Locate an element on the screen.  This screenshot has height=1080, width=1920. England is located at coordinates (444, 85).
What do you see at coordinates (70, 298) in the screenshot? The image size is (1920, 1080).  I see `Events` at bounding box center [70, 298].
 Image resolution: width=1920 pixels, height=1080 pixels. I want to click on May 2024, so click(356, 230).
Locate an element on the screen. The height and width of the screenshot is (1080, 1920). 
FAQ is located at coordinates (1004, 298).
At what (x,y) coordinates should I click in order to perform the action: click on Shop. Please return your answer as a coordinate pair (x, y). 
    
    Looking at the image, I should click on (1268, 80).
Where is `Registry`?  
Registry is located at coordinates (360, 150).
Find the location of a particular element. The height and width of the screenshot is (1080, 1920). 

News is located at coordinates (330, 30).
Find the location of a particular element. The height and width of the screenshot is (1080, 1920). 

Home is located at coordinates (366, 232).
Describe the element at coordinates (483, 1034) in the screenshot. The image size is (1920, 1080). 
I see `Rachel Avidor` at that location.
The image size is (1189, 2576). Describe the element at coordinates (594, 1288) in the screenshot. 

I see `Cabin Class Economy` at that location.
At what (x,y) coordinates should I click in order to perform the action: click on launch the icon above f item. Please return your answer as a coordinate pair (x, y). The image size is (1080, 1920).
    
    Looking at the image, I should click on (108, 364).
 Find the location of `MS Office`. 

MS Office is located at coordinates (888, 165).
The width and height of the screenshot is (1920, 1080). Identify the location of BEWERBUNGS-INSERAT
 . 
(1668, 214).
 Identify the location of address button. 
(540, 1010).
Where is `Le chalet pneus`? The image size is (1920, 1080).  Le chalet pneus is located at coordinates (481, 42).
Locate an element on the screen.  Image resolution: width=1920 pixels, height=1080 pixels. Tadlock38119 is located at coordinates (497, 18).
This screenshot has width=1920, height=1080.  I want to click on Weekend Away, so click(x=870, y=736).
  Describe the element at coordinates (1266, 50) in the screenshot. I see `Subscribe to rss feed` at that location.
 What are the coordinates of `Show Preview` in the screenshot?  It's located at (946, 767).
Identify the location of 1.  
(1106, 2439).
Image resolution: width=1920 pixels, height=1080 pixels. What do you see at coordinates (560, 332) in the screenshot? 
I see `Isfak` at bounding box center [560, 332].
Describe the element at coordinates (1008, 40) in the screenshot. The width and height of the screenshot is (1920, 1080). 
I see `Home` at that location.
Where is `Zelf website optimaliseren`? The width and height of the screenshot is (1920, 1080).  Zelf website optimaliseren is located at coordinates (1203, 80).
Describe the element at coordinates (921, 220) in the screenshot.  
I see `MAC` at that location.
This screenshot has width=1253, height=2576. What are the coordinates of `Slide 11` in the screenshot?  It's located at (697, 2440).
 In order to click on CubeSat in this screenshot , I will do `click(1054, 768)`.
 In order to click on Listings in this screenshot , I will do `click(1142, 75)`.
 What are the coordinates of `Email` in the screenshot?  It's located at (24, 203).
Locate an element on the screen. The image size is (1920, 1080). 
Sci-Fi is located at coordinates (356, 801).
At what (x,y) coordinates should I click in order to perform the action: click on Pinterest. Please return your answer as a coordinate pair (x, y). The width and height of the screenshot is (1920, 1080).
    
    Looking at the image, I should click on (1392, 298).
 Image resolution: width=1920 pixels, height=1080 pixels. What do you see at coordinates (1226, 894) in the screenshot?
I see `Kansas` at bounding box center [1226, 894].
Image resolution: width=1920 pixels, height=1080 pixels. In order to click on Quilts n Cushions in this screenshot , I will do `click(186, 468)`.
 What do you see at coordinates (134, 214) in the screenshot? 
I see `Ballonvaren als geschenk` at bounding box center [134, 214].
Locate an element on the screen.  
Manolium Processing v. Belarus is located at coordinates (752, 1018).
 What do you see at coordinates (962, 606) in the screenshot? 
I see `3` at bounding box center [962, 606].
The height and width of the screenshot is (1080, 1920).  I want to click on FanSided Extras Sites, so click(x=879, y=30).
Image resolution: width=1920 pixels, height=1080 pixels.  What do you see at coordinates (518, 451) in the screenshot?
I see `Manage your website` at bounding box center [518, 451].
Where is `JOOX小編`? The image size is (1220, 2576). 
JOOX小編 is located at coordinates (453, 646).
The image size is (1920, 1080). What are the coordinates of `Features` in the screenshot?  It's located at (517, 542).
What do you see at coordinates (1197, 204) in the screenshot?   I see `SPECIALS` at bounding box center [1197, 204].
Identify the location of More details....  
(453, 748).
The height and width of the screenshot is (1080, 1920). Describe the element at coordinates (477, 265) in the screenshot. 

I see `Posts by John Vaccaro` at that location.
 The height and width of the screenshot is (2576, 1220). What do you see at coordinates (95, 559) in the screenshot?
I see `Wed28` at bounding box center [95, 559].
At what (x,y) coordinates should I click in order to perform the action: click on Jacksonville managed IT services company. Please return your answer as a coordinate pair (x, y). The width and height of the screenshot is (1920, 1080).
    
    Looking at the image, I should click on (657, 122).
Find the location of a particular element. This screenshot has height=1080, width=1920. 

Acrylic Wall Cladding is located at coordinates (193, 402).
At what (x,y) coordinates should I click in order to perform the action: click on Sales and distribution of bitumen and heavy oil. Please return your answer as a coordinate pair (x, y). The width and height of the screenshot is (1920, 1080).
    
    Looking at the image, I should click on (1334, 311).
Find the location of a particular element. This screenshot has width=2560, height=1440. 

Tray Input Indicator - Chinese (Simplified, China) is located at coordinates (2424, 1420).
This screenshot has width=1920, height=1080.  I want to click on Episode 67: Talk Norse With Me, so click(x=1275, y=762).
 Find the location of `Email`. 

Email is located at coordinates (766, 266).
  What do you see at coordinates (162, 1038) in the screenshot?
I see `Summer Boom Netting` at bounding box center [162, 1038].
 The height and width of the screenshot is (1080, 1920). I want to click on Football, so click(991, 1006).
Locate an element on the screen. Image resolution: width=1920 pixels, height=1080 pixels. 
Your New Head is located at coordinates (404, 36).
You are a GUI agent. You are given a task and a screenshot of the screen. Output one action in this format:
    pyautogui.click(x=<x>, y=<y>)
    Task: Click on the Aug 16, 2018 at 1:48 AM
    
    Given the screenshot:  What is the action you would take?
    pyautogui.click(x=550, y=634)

────────

Problem description: How many lines of the material above contain the string "Email", counting only matches with identical capitalization? Reply with the number alone.

Correct response: 3